[READING PASSAGE start]

China Regulatory Brief: Revised Negative List for the Shanghai FTZ & IIT Collection in Beijing

Posted by Reading Time: 3 minutes

Shanghai FTZ Releases New Negative List

On July 1, the Shanghai municipal government released the “Special Administrative Measures for Foreign Investment Access in the China (Shanghai) Free Trade Zone (Revised Negative List 2014).” The revised Negative List reduces the number of industries restricted for foreign investment by 27 percent to 139 from a previous total of 190, including those in manufacturing, transportation and retailing. Foreign investors shall enjoy equal treatment as Chinese domestic enterprises in any industry not explicitly restricted or prohibited on the Negative List.

For in-depth coverage of the new negative list, see our article here.

China Approves the Establishment of Dalian Jinpu New Area

The State Council recently released the “Circular on Approving the Establishment of the Dalian Jinpu New Area (Guo Han [2014] No.76)” to promote further reforms in northeastern China and boost regional cooperation with Northeast Asian countries. Located in south-central Dalian, Liaoning Province, the Jinpu New Area covers an area of 2,299 square kilometers. As the 10th state-level “new area” in China, Jinpu is expected to help build Dalian into an international shipping center and logistics hub.

China-Switzerland FTA Comes into Force

On July 1, the free trade agreement (FTA) signed between China and Switzerland came into effect. Under the FTA, 84.2 percent of the Swiss imports will be exempt from tariffs, either immediately or gradually over the next 5 to 10 years. Consumers in China can expect more affordable Swiss goods, including cheese, luxury watches, chemicals and fine machinery. Meanwhile, Switzerland will implement zero tariffs on 99.7 percent of Chinese imports, mainly textiles, agricultural products and industrial goods. The FTA is expected to promote economic growth and development in both countries.

For in-depth coverage of the China-Switzerland FTA, see our article here.

Beijing to Reinforce IIT Collection for Foreigners

The Beijing Local Taxation Bureau and Beijing Public Security Bureau have jointly decided to reinforce IIT (individual income tax) collection for foreigners. Foreigners who fail to pay IIT on time will not be allowed to leave China. The reinforcement is expected to resolve discrepancies in IIT declaration of foreigners working in Beijing.

[READING PASSAGE end]

(TASK 1): Reproduce the part of the China regulatory brief starting with "Posted by Reading" and going on through "the Negative List.".
(TASK 2): In the China regulatory brief, what area does the Dalian Jinpu New Area cover?

[SUPPLIED DATA start]

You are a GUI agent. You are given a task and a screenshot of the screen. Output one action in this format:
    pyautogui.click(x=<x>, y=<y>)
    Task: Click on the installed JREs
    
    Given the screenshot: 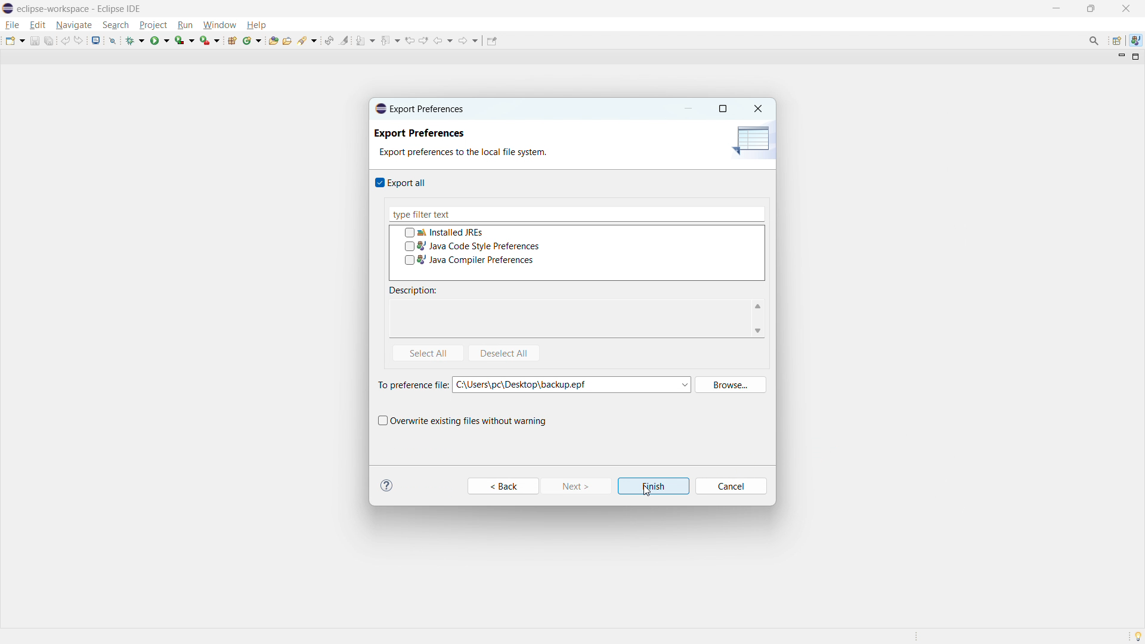 What is the action you would take?
    pyautogui.click(x=444, y=232)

[SUPPLIED DATA end]

(EXERCISE SOLUTION 1):
Posted by Reading Time: 3 minutes

Shanghai FTZ Releases New Negative List

On July 1, the Shanghai municipal government released the “Special Administrative Measures for Foreign Investment Access in the China (Shanghai) Free Trade Zone (Revised Negative List 2014).” The revised Negative List reduces the number of industries restricted for foreign investment by 27 percent to 139 from a previous total of 190, including those in manufacturing, transportation and retailing. Foreign investors shall enjoy equal treatment as Chinese domestic enterprises in any industry not explicitly restricted or prohibited on the Negative List.

(EXERCISE SOLUTION 2): 2,299 square kilometers